|
package com.dt.spark.streaming
import org.apache.spark.sql.SQLContext
import org.apache.spark.{SparkContext, SparkConf}
import org.apache.spark.streaming.{StreamingContext, Duration}
/**
* 使用SparkStreaming结合SparkSQL对日志进行分析。
* 假设电商网站点击日志格式(简化)如下:
* userid,itemId,clickTime
* 需求:处理10分钟内item点击次数排序Top10,并且将商品名称显示出来。商品itemId与商品名称的对应关系存放在MySQL数据库中
* Created by dinglq on 2016/5/4.
*/
object LogAnalyzerStreamingSQL {
val WINDOW_LENGTH = new Duration(600 * 1000)

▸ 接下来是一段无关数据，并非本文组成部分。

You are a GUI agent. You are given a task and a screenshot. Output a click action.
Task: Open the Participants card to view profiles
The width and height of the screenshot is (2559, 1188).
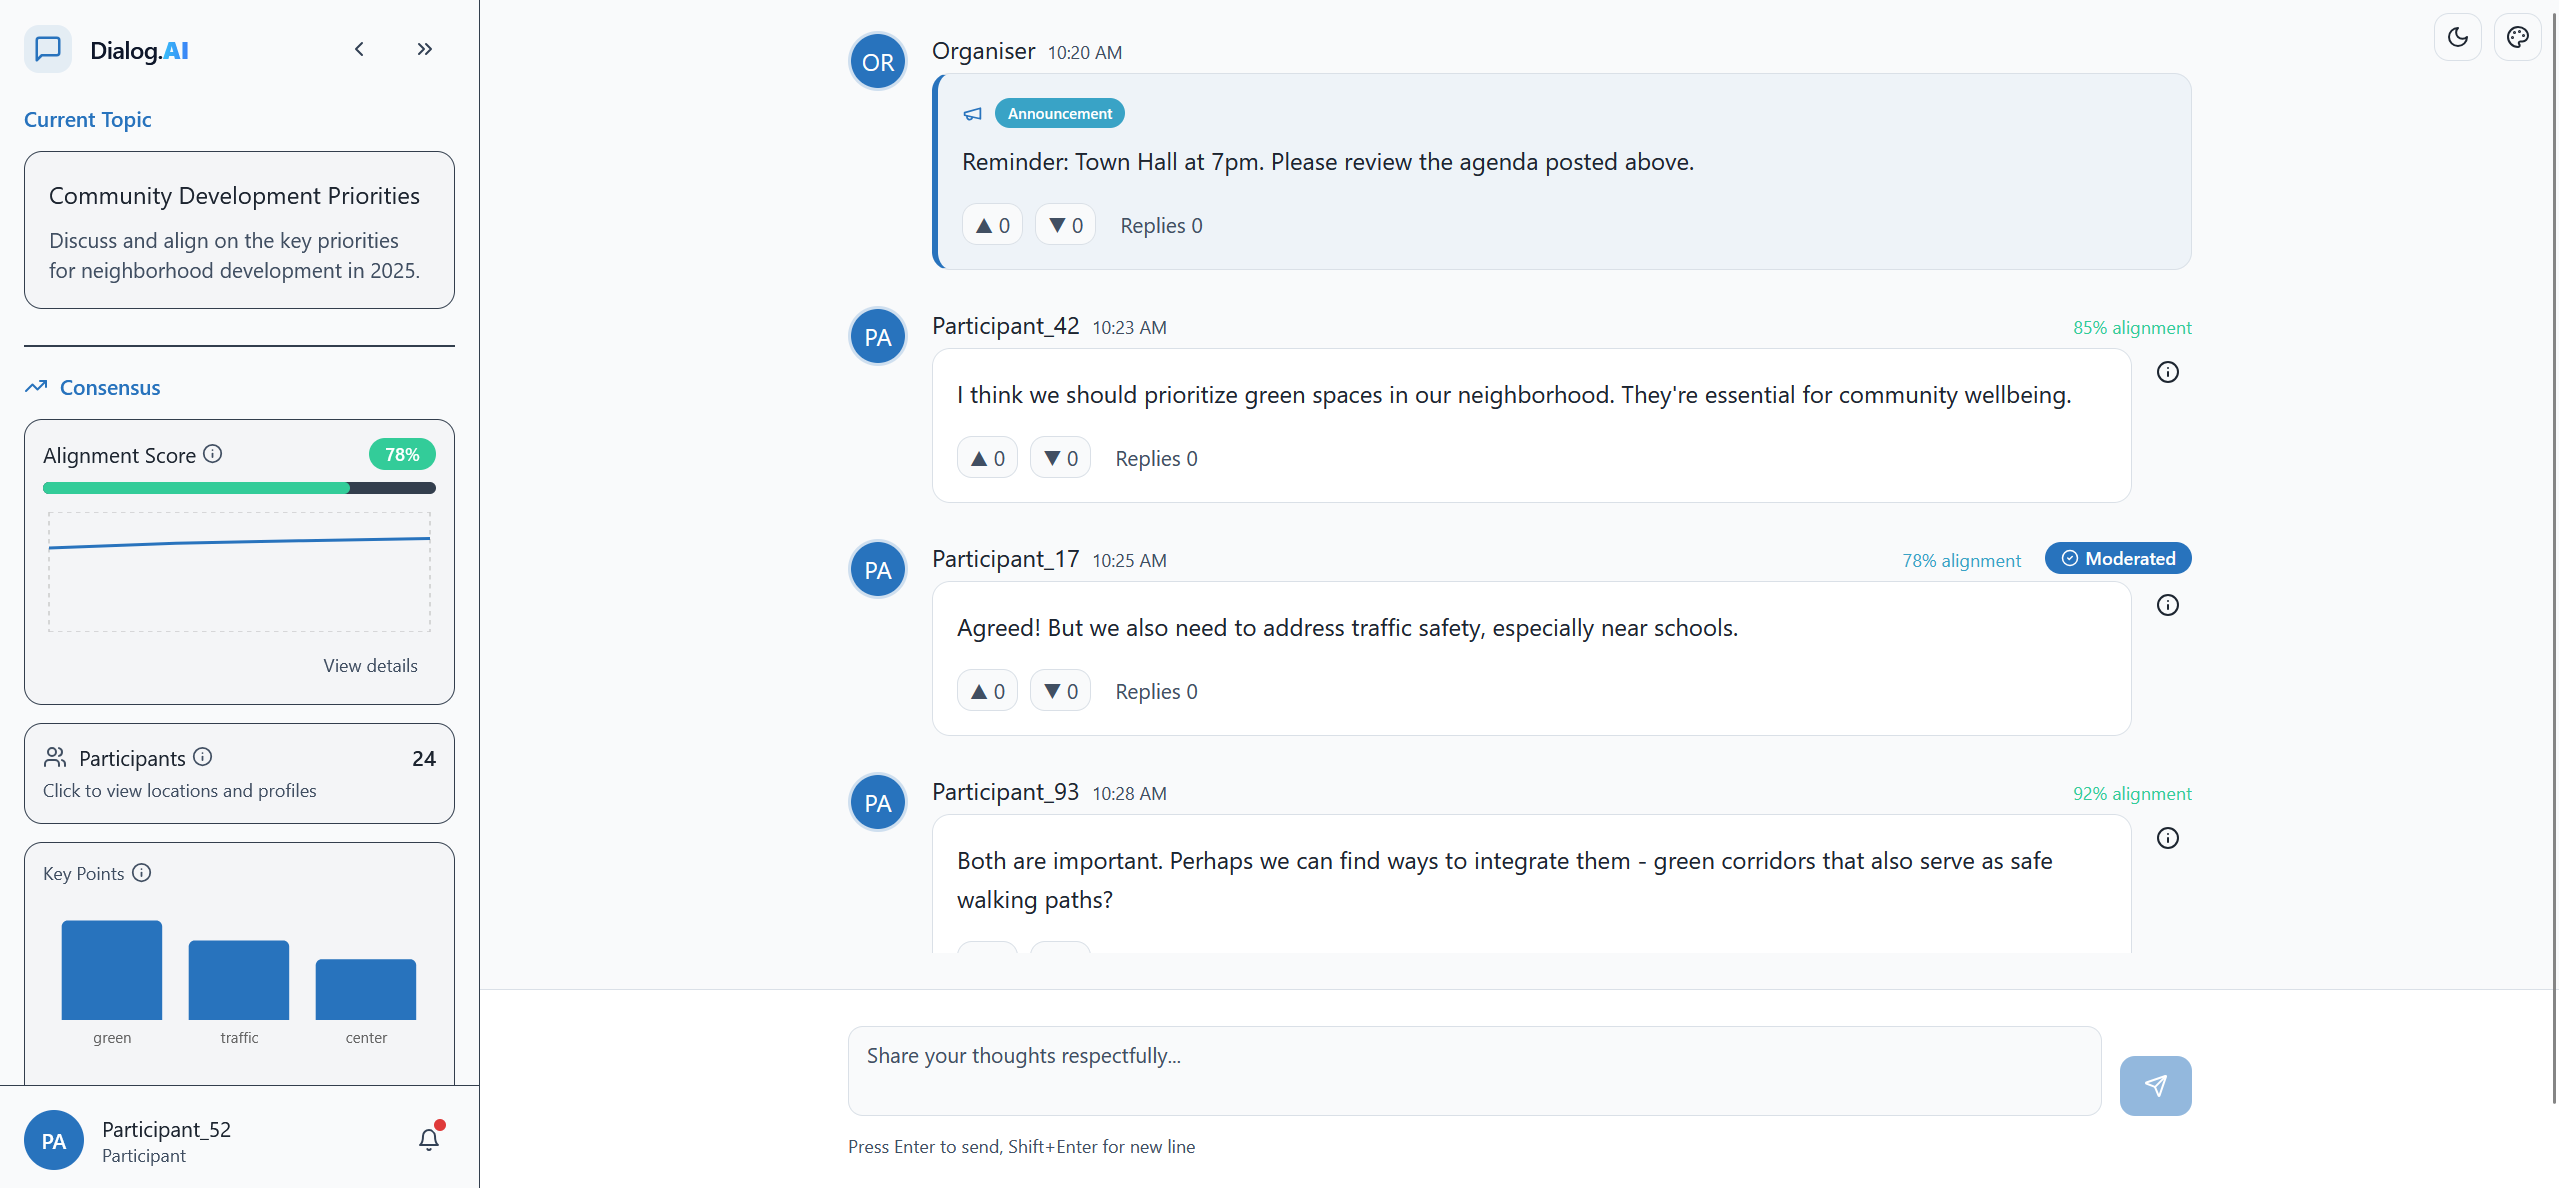(x=239, y=773)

val SLIDE_INTERVAL = new Duration(10 * 1000)
def main(args: Array[String]) {
val sparkConf = new SparkConf().setAppName("LogAnalyzerStreamingSQL").setMaster("local[4]")
val sc = new SparkContext(sparkConf)
val sqlContext = new SQLContext(sc)
import sqlContext.implicits._
//从数据库中加载itemInfo表
val itemInfoDF = sqlContext.read.format("jdbc").options(Map(
"url"-> "jdbc:mysql://spark-master:3306/spark",
"driver"->"com.mysql.jdbc.Driver",
"dbtable"->"iteminfo",
"user"->"root",
"password"-> "vincent"
)).load()
itemInfoDF.registerTempTable("itemInfo")
val streamingContext = new StreamingContext(sc, SLIDE_INTERVAL)

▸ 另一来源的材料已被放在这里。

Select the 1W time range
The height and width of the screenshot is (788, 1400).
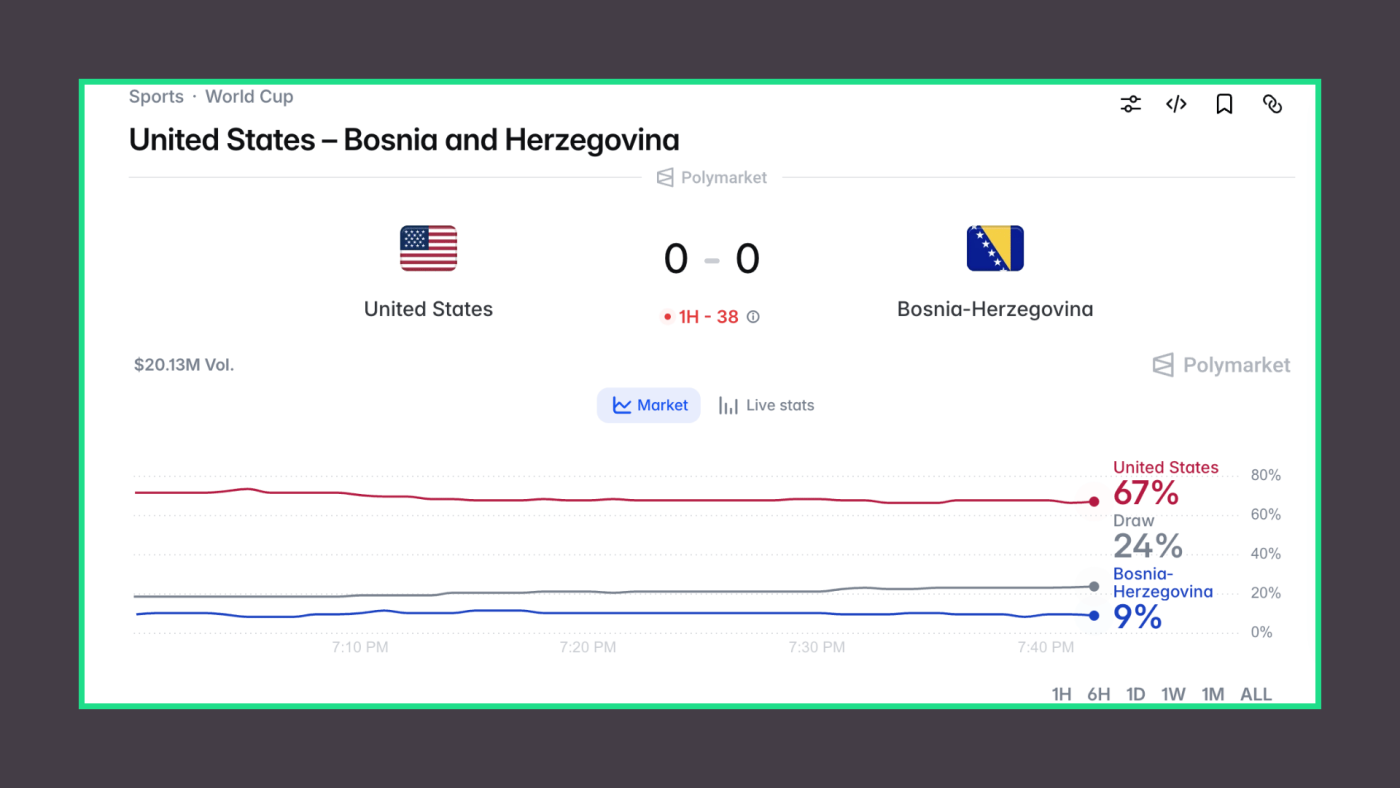[x=1173, y=694]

val logLinesDStream = streamingContext.textFileStream("D:/logs_incoming")
val accessLogsDStream = logLinesDStream.map(AccessLog.parseLogLine).cache()
val windowDStream = accessLogsDStream.window(WINDOW_LENGTH, SLIDE_INTERVAL)
windowDStream.foreachRDD(accessLogs => {
if (accessLogs.isEmpty()) {
println("No logs received in this time interval")
} else {
accessLogs.toDF().registerTempTable("accessLogs")
val sqlStr = "SELECT a.itemid,a.itemname,b.cnt FROM itemInfo a JOIN " +
" (SELECT itemId,COUNT(*) cnt FROM accessLogs GROUP BY itemId) b " +
" ON (a.itemid=b.itemId) ORDER BY cnt DESC LIMIT 10 "
val topTenClickItemLast10Minus = sqlContext.sql(sqlStr)
// Persist top ten table for this window to HDFS as parquet file
topTenClickItemLast10Minus.show()
}
})
streamingContext.start()
streamingContext.awaitTermination()
}
}
case class AccessLog(userId: String, itemId: String, clickTime: String) {
}
object AccessLog {
def parseLogLine(log: String): AccessLog = {
val logInfo = log.split(",")
if (logInfo.length == 3) {
AccessLog(logInfo(0),logInfo(1), logInfo(2))
}
else {
AccessLog("0","0","0")
}
}
}
|
|
|